YOUR INSTRUCTIONS: Please restate the data exactly, from the first line to the last.

──────── RECORDS FOR PROCESSING

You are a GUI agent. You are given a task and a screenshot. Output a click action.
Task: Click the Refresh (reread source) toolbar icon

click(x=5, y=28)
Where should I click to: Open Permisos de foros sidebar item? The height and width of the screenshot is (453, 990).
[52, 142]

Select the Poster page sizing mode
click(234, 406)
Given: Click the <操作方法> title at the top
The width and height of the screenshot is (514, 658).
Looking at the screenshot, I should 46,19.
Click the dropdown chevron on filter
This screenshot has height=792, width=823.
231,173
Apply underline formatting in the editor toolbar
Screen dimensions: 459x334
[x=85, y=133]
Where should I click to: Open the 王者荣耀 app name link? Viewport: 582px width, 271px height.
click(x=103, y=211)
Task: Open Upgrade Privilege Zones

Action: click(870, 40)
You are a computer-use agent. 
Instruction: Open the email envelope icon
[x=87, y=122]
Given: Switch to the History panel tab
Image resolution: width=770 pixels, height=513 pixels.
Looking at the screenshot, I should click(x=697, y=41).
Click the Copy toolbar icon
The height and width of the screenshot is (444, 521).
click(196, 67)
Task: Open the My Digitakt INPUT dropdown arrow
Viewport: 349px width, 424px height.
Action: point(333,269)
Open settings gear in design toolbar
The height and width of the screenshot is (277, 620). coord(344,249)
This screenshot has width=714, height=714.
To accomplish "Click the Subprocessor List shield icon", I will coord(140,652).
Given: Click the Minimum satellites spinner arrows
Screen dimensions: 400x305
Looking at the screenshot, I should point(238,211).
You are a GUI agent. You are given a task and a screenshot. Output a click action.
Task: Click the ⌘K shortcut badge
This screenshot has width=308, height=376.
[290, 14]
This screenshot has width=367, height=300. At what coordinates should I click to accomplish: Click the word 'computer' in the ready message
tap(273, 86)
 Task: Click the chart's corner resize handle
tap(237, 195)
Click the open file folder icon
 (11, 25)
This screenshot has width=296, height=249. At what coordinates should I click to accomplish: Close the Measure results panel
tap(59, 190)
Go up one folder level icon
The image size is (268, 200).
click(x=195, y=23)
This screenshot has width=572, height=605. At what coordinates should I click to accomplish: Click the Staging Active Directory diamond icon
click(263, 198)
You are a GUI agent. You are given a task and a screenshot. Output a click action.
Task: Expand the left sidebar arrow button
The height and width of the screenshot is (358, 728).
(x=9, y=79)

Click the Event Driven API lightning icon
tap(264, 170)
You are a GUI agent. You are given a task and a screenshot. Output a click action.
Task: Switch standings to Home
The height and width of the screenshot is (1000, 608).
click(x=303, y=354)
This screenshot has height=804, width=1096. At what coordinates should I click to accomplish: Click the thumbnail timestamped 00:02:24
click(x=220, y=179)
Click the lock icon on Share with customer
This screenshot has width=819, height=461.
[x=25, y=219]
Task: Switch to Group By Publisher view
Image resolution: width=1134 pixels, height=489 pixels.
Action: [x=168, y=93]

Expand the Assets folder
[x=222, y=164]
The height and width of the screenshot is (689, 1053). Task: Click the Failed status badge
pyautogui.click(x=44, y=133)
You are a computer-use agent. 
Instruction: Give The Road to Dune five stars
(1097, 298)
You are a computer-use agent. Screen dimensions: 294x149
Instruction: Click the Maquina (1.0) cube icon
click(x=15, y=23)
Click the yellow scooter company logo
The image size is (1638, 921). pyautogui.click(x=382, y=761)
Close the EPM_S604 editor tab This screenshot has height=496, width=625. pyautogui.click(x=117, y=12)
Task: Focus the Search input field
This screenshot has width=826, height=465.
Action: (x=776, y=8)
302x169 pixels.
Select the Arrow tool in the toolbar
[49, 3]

────────────────

SOLVED EXERCISE:
You are a GUI agent. You are given a task and a screenshot. Output a click action.
Task: Click the Refresh (reread source) toolbar icon

click(x=5, y=28)
Where should I click to: Open Permisos de foros sidebar item? The height and width of the screenshot is (453, 990).
[52, 142]

Select the Poster page sizing mode
click(234, 406)
Given: Click the <操作方法> title at the top
The width and height of the screenshot is (514, 658).
Looking at the screenshot, I should 46,19.
Click the dropdown chevron on filter
This screenshot has height=792, width=823.
231,173
Apply underline formatting in the editor toolbar
Screen dimensions: 459x334
[x=85, y=133]
Where should I click to: Open the 王者荣耀 app name link? Viewport: 582px width, 271px height.
click(x=103, y=211)
Task: Open Upgrade Privilege Zones

Action: click(870, 40)
You are a computer-use agent. 
Instruction: Open the email envelope icon
[x=87, y=122]
Given: Switch to the History panel tab
Image resolution: width=770 pixels, height=513 pixels.
Looking at the screenshot, I should click(x=697, y=41).
Click the Copy toolbar icon
The height and width of the screenshot is (444, 521).
click(196, 67)
Task: Open the My Digitakt INPUT dropdown arrow
Viewport: 349px width, 424px height.
Action: point(333,269)
Open settings gear in design toolbar
The height and width of the screenshot is (277, 620). coord(344,249)
This screenshot has width=714, height=714.
To accomplish "Click the Subprocessor List shield icon", I will coord(140,652).
Given: Click the Minimum satellites spinner arrows
Screen dimensions: 400x305
Looking at the screenshot, I should point(238,211).
You are a GUI agent. You are given a task and a screenshot. Output a click action.
Task: Click the ⌘K shortcut badge
This screenshot has width=308, height=376.
[290, 14]
This screenshot has width=367, height=300. At what coordinates should I click to accomplish: Click the word 'computer' in the ready message
tap(273, 86)
 Task: Click the chart's corner resize handle
tap(237, 195)
Click the open file folder icon
 (11, 25)
This screenshot has width=296, height=249. At what coordinates should I click to accomplish: Close the Measure results panel
tap(59, 190)
Go up one folder level icon
The image size is (268, 200).
click(x=195, y=23)
This screenshot has width=572, height=605. At what coordinates should I click to accomplish: Click the Staging Active Directory diamond icon
click(263, 198)
You are a GUI agent. You are given a task and a screenshot. Output a click action.
Task: Expand the left sidebar arrow button
The height and width of the screenshot is (358, 728).
(x=9, y=79)

Click the Event Driven API lightning icon
tap(264, 170)
You are a GUI agent. You are given a task and a screenshot. Output a click action.
Task: Switch standings to Home
The height and width of the screenshot is (1000, 608).
click(x=303, y=354)
This screenshot has height=804, width=1096. At what coordinates should I click to accomplish: Click the thumbnail timestamped 00:02:24
click(x=220, y=179)
Click the lock icon on Share with customer
This screenshot has width=819, height=461.
[x=25, y=219]
Task: Switch to Group By Publisher view
Image resolution: width=1134 pixels, height=489 pixels.
Action: [x=168, y=93]

Expand the Assets folder
[x=222, y=164]
The height and width of the screenshot is (689, 1053). Task: Click the Failed status badge
pyautogui.click(x=44, y=133)
You are a computer-use agent. 
Instruction: Give The Road to Dune five stars
(1097, 298)
You are a computer-use agent. Screen dimensions: 294x149
Instruction: Click the Maquina (1.0) cube icon
click(x=15, y=23)
Click the yellow scooter company logo
The image size is (1638, 921). pyautogui.click(x=382, y=761)
Close the EPM_S604 editor tab This screenshot has height=496, width=625. pyautogui.click(x=117, y=12)
Task: Focus the Search input field
This screenshot has width=826, height=465.
Action: (x=776, y=8)
302x169 pixels.
Select the Arrow tool in the toolbar
[49, 3]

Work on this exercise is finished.